Page extract below:

Friday, January 15, 2016

New Procedures Implemented to Manage Biological Toxins



By Jim Garamone DoD News, Defense Media Activity

WASHINGTON, January 15, 2016 — An extensive examination of the Army’s mistaken anthrax shipments found “no evidence to suggest in any way, shape or form, that lab technicians or the American public were at any time at risk,” the Army’s investigating official said during a Pentagon news conference today.

Army Maj. Gen. Paul A. Ostrowski, a Pentagon acquisition official appointed to head the investigation that began in July, said there was no single event, no individual, nor group directly responsible for the inadvertent shipment of active anthrax to labs around the world.

“We did find through evidence that a combination of events including gaps in science, institutional issues and personal accountability when taken together each contributed to this event,” he said.

The Army uses small amounts of anthrax to test U.S. equipment designed to detect or defeat biological organisms, said Army Lt. Gen. Thomas W. Spoehr, who commands the Army’s Biological Select Agents and Toxins Task Force.

End of Page extract.

Work instructions: Copy the anthrax shipment article word for word, from "WASHINGTON, January 15, 2016" up to and including "around the world.".

Given data below:

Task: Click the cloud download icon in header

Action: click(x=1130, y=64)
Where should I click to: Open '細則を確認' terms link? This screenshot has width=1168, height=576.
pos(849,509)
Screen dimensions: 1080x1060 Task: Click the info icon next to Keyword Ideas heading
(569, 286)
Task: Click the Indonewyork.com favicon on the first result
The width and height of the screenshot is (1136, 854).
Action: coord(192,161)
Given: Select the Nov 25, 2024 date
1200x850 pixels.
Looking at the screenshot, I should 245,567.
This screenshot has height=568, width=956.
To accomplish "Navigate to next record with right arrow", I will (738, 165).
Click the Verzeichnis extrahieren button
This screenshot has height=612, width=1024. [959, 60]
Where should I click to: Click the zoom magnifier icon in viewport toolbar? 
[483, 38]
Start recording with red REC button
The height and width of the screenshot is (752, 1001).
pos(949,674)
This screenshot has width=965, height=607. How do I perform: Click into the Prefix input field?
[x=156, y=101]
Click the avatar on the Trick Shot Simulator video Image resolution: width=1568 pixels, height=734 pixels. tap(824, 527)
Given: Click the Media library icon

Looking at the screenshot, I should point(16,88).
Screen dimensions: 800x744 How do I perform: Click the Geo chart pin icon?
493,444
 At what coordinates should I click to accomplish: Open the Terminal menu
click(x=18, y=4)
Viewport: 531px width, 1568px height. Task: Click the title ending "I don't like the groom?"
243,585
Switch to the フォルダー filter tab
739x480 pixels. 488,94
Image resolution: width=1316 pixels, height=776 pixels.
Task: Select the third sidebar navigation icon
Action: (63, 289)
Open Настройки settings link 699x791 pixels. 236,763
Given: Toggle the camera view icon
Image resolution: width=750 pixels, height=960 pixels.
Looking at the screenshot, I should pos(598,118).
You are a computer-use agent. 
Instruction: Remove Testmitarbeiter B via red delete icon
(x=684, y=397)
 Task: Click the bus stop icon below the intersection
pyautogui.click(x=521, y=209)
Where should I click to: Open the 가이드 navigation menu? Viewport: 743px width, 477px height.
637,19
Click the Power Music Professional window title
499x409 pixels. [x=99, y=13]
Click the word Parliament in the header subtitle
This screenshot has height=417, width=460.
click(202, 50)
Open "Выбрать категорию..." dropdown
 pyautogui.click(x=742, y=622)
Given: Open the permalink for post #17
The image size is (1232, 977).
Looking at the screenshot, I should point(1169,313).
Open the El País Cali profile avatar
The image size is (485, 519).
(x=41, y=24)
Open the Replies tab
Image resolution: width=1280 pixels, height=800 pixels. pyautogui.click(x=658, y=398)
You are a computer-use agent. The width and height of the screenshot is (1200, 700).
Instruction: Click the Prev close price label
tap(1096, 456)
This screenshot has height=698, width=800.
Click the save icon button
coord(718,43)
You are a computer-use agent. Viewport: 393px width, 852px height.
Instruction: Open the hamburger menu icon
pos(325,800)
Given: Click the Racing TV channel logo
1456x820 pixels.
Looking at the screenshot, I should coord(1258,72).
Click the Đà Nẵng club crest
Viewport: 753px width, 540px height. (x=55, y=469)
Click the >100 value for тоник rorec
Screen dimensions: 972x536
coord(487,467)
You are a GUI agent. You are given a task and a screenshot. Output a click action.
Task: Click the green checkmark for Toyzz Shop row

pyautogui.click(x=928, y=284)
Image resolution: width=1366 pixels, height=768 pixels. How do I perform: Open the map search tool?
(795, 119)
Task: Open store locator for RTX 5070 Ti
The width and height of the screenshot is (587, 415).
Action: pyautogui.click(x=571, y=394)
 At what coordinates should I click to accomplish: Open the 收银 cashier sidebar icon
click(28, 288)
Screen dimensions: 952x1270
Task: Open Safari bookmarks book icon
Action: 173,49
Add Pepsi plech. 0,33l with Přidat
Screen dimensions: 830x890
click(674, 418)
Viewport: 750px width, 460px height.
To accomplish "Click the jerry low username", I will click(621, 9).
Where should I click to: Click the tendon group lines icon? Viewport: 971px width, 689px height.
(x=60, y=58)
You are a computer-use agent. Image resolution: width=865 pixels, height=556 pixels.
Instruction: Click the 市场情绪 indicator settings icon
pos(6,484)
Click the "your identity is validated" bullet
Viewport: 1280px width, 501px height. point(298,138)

End of Given data.

Expected output:
WASHINGTON, January 15, 2016 — An extensive examination of the Army’s mistaken anthrax shipments found “no evidence to suggest in any way, shape or form, that lab technicians or the American public were at any time at risk,” the Army’s investigating official said during a Pentagon news conference today.

Army Maj. Gen. Paul A. Ostrowski, a Pentagon acquisition official appointed to head the investigation that began in July, said there was no single event, no individual, nor group directly responsible for the inadvertent shipment of active anthrax to labs around the world.